Today we're facing a nearly invisible epidemic: loneliness.

61% of people say they're lonely.[1] Even more shocking, a third of millennials say they have no close friends.[2]

Without quality social relationships, mental fitness suffers. In fact, insufficient social connection is more highly linked to premature death than obesity and may be equivalent to smoking 15 cigarettes per day, according to one study.[3]

It's counter-intuitive that a society more connected by technology should feel so isolated. But technology can both unite and isolate.


As soon as people make money, they seem to purchase loneliness. – David Brooks


Think about how eating has changed from a group activity, huddled around a fireplace, to one where you can grab a burrito bowl to go. As the world becomes more automated, your interactions become more scarce and transactional.

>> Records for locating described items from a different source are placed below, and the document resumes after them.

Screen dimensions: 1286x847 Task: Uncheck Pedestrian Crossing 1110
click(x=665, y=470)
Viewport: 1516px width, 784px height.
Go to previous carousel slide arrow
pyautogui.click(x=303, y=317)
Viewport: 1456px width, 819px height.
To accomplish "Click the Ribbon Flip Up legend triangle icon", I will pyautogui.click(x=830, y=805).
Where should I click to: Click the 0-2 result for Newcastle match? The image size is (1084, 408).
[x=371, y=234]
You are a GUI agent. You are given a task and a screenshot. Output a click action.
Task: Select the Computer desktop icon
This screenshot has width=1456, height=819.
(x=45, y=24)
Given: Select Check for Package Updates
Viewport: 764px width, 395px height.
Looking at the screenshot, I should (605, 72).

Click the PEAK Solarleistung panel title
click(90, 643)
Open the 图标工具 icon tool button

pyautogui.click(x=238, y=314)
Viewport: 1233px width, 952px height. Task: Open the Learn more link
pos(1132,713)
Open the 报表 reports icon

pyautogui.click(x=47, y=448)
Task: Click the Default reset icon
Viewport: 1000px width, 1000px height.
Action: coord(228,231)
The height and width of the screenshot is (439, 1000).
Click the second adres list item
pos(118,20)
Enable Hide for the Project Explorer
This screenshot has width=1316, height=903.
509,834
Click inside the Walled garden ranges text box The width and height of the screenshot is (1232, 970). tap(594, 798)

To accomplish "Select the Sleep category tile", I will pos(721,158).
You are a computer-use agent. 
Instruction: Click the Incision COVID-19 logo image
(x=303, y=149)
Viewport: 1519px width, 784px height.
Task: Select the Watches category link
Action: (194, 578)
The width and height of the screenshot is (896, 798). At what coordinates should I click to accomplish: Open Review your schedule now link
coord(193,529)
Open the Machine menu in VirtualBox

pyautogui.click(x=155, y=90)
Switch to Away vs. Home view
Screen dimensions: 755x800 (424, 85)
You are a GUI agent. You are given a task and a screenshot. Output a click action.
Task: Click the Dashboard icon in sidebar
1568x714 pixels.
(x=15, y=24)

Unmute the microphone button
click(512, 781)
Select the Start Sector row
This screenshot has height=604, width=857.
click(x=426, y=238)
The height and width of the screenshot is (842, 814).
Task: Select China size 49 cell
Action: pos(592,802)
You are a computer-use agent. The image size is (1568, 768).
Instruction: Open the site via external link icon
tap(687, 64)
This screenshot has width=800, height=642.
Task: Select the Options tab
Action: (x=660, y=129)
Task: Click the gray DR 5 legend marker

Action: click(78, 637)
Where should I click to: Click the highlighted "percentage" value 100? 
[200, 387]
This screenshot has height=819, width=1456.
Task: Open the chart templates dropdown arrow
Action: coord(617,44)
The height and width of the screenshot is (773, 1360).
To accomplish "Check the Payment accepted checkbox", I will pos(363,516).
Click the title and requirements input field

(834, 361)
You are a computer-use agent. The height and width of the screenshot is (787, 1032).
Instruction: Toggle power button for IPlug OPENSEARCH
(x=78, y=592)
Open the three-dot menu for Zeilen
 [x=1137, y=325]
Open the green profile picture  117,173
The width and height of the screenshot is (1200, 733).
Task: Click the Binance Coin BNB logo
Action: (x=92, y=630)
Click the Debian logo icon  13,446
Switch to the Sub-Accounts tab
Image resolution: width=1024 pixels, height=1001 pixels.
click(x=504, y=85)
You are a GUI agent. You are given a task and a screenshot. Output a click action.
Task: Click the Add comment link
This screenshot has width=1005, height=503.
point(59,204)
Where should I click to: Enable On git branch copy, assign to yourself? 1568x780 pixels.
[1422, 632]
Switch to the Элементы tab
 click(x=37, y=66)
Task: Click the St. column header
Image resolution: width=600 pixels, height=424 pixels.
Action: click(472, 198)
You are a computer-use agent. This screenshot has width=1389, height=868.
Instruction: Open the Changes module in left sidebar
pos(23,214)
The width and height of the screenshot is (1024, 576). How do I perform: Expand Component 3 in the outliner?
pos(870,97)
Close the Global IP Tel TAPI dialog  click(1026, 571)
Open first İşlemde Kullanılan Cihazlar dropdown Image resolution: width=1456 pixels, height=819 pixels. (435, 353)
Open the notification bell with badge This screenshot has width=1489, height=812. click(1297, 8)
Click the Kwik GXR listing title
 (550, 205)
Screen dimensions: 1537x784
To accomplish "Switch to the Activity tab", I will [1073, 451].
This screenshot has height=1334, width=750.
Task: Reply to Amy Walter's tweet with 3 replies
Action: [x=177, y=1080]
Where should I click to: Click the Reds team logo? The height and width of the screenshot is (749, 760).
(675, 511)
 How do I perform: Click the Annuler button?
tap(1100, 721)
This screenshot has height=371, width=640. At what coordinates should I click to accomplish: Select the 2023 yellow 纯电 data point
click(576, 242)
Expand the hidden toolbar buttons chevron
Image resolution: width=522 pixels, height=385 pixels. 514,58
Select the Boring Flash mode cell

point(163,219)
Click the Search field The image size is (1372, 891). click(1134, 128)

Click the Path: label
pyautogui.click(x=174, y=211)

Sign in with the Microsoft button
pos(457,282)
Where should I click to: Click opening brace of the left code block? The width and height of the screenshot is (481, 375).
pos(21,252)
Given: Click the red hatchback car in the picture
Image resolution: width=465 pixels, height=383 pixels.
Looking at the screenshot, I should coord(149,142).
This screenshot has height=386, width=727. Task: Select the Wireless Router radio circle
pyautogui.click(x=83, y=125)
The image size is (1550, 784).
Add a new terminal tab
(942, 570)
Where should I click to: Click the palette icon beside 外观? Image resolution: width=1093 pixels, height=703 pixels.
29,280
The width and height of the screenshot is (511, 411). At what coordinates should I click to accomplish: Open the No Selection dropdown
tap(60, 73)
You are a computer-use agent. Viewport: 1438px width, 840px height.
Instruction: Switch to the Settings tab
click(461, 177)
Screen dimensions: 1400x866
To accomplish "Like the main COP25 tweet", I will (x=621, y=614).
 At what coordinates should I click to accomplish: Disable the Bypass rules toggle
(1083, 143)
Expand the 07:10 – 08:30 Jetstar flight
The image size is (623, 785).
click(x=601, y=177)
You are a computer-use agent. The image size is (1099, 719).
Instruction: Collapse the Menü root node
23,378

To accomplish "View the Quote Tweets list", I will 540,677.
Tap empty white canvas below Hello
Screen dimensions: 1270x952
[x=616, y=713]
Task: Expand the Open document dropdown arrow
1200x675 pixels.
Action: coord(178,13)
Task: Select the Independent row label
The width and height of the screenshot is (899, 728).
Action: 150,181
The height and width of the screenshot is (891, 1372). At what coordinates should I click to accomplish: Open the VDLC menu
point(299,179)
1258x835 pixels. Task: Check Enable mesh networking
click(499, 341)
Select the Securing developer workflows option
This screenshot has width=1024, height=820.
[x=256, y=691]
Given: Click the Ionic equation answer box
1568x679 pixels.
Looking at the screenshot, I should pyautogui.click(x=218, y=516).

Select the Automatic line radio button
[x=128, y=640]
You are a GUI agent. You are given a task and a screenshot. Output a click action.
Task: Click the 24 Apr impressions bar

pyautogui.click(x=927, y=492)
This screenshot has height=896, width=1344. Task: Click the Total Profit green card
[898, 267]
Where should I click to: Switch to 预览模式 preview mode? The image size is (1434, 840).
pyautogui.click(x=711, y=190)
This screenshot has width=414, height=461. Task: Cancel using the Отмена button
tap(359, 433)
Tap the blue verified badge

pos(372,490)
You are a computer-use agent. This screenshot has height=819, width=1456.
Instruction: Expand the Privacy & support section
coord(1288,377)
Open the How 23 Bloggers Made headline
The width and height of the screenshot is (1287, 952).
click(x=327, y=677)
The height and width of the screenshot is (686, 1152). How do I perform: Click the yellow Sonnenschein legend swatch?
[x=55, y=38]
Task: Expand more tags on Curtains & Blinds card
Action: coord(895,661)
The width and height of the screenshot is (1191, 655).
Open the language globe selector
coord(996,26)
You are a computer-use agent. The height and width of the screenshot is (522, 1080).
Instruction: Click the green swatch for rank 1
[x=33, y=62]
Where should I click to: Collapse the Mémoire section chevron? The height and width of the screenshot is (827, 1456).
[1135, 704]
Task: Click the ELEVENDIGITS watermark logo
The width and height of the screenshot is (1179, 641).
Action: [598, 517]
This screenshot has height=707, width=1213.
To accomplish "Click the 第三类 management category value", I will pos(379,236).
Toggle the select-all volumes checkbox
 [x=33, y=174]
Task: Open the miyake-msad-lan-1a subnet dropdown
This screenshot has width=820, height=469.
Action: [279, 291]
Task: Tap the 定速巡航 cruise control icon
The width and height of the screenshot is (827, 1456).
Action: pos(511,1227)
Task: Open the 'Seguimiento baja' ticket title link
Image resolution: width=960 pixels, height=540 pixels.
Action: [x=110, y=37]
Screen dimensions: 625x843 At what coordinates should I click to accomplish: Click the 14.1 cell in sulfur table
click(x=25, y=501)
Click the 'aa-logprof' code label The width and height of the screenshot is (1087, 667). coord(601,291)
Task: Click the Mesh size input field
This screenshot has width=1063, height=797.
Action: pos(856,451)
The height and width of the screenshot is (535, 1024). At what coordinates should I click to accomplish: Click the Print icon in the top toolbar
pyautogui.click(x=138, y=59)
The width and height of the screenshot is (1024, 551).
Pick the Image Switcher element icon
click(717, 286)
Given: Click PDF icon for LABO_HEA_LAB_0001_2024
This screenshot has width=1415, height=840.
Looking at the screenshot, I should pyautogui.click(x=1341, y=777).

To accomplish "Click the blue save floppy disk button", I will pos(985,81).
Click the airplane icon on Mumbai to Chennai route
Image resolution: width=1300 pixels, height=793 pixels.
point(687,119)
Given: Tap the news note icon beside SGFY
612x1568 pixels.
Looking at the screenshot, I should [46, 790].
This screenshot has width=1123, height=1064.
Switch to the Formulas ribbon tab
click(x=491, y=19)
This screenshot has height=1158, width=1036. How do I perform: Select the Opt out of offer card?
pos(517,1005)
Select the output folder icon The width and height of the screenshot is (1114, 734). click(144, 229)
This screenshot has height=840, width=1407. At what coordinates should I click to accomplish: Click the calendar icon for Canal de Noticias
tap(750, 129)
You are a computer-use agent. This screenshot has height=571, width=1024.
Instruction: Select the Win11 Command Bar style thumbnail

You can talk over the Internet, but it often lacks the psychological sustenance of an in-person conversation. Subtle communication, like facial expressions, tone, and even smell, is lost online.

And have you observed how some people disengage from a conversation to answer a text? A string of letters sent to a distant buddy becomes more important than the one sitting four feet away.

We may appear more connected on the surface, but the type and quality of connection matter.


No New Friends

While your ancestors spent all day together hanging out in tight-knit tribes, in the modern world it’s common to roll solo.

Psychologically, you’re operating in a vastly different landscape than your ancestors. But humans still need each other for a sense of purpose and fulfillment.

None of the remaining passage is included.